What to work on — The expected output is the set of lines below beginning at the one that contains "Given: Enable Focus mode" and ending at the final line, reproduced exactly.

Given information —
== Segment start ==

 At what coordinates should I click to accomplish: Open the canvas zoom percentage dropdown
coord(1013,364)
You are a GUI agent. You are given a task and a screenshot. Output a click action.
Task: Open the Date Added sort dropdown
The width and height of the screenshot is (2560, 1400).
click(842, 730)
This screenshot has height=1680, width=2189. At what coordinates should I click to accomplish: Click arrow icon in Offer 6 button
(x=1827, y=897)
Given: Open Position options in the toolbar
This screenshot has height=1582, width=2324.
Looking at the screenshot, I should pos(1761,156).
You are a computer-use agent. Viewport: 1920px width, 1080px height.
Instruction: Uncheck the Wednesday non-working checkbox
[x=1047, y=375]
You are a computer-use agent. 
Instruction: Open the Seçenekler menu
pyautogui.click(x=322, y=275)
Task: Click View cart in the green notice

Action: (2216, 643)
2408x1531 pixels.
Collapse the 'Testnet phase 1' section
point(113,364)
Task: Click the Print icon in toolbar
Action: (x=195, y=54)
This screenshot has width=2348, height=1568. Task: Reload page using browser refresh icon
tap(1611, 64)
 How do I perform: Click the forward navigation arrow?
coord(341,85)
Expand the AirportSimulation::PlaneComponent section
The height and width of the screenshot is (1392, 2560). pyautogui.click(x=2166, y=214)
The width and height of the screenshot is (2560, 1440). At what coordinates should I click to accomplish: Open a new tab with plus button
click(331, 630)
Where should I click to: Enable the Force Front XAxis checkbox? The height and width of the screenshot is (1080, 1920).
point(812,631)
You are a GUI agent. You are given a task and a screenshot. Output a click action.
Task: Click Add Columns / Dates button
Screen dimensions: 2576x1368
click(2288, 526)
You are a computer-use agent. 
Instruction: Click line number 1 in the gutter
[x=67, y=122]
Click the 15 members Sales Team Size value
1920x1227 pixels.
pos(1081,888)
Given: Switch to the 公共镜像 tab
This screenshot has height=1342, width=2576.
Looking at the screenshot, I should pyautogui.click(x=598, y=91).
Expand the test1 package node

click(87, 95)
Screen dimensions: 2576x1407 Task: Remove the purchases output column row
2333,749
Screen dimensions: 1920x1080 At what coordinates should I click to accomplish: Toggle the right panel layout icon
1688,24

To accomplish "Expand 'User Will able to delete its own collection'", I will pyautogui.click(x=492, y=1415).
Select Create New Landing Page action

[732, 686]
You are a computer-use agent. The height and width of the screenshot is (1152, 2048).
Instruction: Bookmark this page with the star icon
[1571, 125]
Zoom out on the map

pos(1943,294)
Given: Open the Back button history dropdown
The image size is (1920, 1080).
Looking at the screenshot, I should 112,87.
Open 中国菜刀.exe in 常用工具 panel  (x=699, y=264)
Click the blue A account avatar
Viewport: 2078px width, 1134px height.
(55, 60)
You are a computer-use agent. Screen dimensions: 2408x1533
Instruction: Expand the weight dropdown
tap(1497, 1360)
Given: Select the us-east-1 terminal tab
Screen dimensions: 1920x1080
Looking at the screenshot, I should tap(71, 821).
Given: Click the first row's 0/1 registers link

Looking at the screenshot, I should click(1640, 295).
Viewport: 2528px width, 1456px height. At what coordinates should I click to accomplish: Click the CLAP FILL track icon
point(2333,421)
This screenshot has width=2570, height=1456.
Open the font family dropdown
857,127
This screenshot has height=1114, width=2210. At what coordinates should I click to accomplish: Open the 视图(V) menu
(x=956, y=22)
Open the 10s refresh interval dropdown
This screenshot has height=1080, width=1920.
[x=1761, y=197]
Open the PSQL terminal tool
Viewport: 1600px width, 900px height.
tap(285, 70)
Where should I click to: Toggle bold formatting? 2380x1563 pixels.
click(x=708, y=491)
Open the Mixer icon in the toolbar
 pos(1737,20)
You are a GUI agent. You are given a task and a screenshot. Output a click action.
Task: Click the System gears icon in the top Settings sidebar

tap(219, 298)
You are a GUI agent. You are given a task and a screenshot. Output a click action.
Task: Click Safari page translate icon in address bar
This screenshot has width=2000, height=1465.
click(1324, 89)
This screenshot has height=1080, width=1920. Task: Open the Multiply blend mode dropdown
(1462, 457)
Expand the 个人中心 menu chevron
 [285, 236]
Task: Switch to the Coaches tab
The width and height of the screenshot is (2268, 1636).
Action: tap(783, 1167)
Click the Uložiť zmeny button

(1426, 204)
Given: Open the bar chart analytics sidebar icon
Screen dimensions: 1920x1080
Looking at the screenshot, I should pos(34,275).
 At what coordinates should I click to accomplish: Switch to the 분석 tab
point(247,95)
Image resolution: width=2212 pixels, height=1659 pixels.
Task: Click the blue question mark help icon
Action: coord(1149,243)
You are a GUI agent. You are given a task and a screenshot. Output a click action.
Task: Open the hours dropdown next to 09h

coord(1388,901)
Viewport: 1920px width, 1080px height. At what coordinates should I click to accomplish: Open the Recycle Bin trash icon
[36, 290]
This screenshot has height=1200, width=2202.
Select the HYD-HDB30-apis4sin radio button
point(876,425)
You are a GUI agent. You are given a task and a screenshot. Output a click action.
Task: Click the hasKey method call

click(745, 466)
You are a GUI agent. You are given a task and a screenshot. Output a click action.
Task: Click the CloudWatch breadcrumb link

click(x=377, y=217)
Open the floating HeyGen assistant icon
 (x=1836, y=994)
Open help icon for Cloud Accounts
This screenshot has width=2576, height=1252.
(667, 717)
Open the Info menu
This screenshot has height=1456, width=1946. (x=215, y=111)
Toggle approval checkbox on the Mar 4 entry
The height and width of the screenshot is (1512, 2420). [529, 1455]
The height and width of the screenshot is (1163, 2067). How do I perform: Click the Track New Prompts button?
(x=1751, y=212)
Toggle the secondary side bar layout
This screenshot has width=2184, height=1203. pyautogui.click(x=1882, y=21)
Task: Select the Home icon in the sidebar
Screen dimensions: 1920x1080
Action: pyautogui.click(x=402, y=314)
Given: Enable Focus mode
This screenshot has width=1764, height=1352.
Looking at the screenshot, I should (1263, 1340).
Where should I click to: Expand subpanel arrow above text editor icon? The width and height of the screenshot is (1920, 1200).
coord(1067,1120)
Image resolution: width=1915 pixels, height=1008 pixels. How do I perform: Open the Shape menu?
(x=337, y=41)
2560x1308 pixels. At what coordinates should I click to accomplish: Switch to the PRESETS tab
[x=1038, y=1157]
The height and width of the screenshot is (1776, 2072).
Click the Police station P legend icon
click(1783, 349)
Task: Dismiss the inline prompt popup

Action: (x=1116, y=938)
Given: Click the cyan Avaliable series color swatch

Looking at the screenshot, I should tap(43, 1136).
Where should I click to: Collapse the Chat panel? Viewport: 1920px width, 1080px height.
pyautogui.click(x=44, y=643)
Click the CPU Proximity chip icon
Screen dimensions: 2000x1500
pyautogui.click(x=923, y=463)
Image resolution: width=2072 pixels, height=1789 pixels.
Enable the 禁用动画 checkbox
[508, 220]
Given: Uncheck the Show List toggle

== Segment end ==

Written response —
Given: Enable Focus mode
This screenshot has width=1764, height=1352.
Looking at the screenshot, I should (1263, 1340).
Where should I click to: Expand subpanel arrow above text editor icon? The width and height of the screenshot is (1920, 1200).
coord(1067,1120)
Image resolution: width=1915 pixels, height=1008 pixels. How do I perform: Open the Shape menu?
(x=337, y=41)
2560x1308 pixels. At what coordinates should I click to accomplish: Switch to the PRESETS tab
[x=1038, y=1157]
The height and width of the screenshot is (1776, 2072).
Click the Police station P legend icon
click(1783, 349)
Task: Dismiss the inline prompt popup

Action: (x=1116, y=938)
Given: Click the cyan Avaliable series color swatch

Looking at the screenshot, I should tap(43, 1136).
Where should I click to: Collapse the Chat panel? Viewport: 1920px width, 1080px height.
pyautogui.click(x=44, y=643)
Click the CPU Proximity chip icon
Screen dimensions: 2000x1500
pyautogui.click(x=923, y=463)
Image resolution: width=2072 pixels, height=1789 pixels.
Enable the 禁用动画 checkbox
[508, 220]
Given: Uncheck the Show List toggle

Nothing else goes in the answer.